SET PROBLEM A
Reproduce the listing word for word, everything from its first line down to the line that contains "click(x=82, y=908)", with both of those lines included.

The root causes of government IT insecurity
In the first of three columns, a former government executive discusses what's really needed to prevent another massive data breach.
Richard A. Spires sees lack of best practices, misguided security and cumbersome acquisition at the heart of the federal IT security problem.
In June, I testified before the Senate Appropriations Committee’s Financial Services and General Government Subcommittee about the recent Office of Personnel Management data breaches. Given that I never worked at OPM, my testimony described broader systemic issues that must be addressed if we are to better protect our government’s data and IT systems.
I am presenting the substance of that testimony in a series of three columns covering the root causes of the government’s IT security issues and offering recommendations to address them.
Three primary root causes have led to the massive data breaches and compromises of core mission IT systems at multiple federal government agencies.
1. Lack of IT management best practices. The very best cybersecurity defense is the result of managing IT infrastructure and software applications well. During the 1970s and 1980s, agencies could build and deploy IT systems with little regard to security issues. That was not necessarily a management failure because there were few security issues to be concerned with prior to the broad use of the Internet and the rise of ubiquitous data networks.

SET PROBLEM B
In the column on government IT insecurity, which subcommittee did the writer testify before in June?

Part of a data file
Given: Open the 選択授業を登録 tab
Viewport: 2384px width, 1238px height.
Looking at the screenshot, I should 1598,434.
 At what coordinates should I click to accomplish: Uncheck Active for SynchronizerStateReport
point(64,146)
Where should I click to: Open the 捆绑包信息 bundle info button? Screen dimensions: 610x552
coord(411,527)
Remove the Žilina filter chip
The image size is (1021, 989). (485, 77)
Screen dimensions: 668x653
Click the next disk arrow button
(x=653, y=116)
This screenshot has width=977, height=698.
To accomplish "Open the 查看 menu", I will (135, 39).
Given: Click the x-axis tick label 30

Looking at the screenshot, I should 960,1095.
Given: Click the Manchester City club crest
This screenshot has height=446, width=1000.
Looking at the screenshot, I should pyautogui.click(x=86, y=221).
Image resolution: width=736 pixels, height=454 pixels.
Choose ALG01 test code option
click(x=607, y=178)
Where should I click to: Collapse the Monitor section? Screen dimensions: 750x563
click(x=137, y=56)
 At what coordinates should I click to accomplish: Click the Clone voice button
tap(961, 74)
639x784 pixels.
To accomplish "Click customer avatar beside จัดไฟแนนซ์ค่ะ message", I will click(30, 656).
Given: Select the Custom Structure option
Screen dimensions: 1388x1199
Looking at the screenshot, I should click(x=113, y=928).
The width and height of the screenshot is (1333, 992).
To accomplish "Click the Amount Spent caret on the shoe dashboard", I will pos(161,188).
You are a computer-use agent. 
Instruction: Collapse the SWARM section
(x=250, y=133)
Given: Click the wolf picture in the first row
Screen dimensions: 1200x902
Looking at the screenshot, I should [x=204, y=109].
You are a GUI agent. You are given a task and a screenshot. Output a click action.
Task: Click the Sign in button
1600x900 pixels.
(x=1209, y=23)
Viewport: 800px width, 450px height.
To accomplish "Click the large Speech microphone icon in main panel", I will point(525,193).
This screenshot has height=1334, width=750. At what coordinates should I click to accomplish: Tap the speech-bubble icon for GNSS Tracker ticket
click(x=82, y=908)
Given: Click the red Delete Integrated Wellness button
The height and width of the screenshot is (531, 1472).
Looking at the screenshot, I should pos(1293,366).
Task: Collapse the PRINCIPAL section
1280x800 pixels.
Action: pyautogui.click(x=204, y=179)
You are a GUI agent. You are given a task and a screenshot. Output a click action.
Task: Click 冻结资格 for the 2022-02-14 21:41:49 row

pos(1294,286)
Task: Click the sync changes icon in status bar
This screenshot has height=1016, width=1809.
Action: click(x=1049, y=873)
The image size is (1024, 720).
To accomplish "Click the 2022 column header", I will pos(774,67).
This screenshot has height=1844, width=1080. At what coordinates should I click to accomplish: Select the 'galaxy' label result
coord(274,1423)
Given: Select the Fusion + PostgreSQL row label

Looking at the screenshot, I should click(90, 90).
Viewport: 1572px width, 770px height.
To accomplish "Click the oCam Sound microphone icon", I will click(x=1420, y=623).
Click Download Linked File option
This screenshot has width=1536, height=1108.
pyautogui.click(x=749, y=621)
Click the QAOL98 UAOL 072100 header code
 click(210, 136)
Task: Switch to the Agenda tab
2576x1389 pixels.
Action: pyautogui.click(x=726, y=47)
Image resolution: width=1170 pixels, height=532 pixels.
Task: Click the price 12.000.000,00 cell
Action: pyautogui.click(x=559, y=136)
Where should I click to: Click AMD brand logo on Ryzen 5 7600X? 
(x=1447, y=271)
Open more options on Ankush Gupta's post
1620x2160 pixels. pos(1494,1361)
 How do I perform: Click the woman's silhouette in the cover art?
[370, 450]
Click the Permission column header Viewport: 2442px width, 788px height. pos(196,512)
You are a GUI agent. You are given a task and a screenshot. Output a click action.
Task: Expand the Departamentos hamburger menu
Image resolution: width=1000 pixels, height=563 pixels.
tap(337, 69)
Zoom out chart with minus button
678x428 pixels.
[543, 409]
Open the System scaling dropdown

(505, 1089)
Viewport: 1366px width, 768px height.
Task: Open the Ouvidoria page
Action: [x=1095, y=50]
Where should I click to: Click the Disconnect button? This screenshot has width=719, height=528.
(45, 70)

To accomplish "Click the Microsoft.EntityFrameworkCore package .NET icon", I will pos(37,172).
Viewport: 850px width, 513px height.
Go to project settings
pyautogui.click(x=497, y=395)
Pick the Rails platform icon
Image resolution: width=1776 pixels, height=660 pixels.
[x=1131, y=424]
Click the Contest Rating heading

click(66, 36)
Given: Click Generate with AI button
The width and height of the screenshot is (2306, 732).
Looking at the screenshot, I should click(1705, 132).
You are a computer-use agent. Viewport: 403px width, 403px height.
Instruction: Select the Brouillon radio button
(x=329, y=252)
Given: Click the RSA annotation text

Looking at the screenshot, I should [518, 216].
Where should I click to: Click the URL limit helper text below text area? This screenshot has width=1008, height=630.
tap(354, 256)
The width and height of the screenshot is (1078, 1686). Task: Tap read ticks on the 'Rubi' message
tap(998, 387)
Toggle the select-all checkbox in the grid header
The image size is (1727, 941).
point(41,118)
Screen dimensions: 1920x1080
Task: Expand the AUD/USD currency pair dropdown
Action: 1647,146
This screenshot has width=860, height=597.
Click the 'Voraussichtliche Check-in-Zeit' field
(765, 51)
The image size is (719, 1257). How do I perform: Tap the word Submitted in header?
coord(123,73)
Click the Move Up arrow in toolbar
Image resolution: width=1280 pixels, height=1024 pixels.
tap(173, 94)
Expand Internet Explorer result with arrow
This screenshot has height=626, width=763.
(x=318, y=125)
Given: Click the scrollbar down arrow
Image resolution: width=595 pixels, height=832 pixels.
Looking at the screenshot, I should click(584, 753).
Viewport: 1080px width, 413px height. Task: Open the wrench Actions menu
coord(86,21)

COMPLETE OUTPUT A
Given: Open the 選択授業を登録 tab
Viewport: 2384px width, 1238px height.
Looking at the screenshot, I should 1598,434.
 At what coordinates should I click to accomplish: Uncheck Active for SynchronizerStateReport
point(64,146)
Where should I click to: Open the 捆绑包信息 bundle info button? Screen dimensions: 610x552
coord(411,527)
Remove the Žilina filter chip
The image size is (1021, 989). (485, 77)
Screen dimensions: 668x653
Click the next disk arrow button
(x=653, y=116)
This screenshot has width=977, height=698.
To accomplish "Open the 查看 menu", I will (135, 39).
Given: Click the x-axis tick label 30

Looking at the screenshot, I should 960,1095.
Given: Click the Manchester City club crest
This screenshot has height=446, width=1000.
Looking at the screenshot, I should pyautogui.click(x=86, y=221).
Image resolution: width=736 pixels, height=454 pixels.
Choose ALG01 test code option
click(x=607, y=178)
Where should I click to: Collapse the Monitor section? Screen dimensions: 750x563
click(x=137, y=56)
 At what coordinates should I click to accomplish: Click the Clone voice button
tap(961, 74)
639x784 pixels.
To accomplish "Click customer avatar beside จัดไฟแนนซ์ค่ะ message", I will click(30, 656).
Given: Select the Custom Structure option
Screen dimensions: 1388x1199
Looking at the screenshot, I should click(x=113, y=928).
The width and height of the screenshot is (1333, 992).
To accomplish "Click the Amount Spent caret on the shoe dashboard", I will pos(161,188).
You are a computer-use agent. 
Instruction: Collapse the SWARM section
(x=250, y=133)
Given: Click the wolf picture in the first row
Screen dimensions: 1200x902
Looking at the screenshot, I should [x=204, y=109].
You are a GUI agent. You are given a task and a screenshot. Output a click action.
Task: Click the Sign in button
1600x900 pixels.
(x=1209, y=23)
Viewport: 800px width, 450px height.
To accomplish "Click the large Speech microphone icon in main panel", I will point(525,193).
This screenshot has height=1334, width=750. At what coordinates should I click to accomplish: Tap the speech-bubble icon for GNSS Tracker ticket
click(x=82, y=908)

COMPLETE OUTPUT B
The Senate Appropriations Committee's Financial Services and General Government Subcommittee.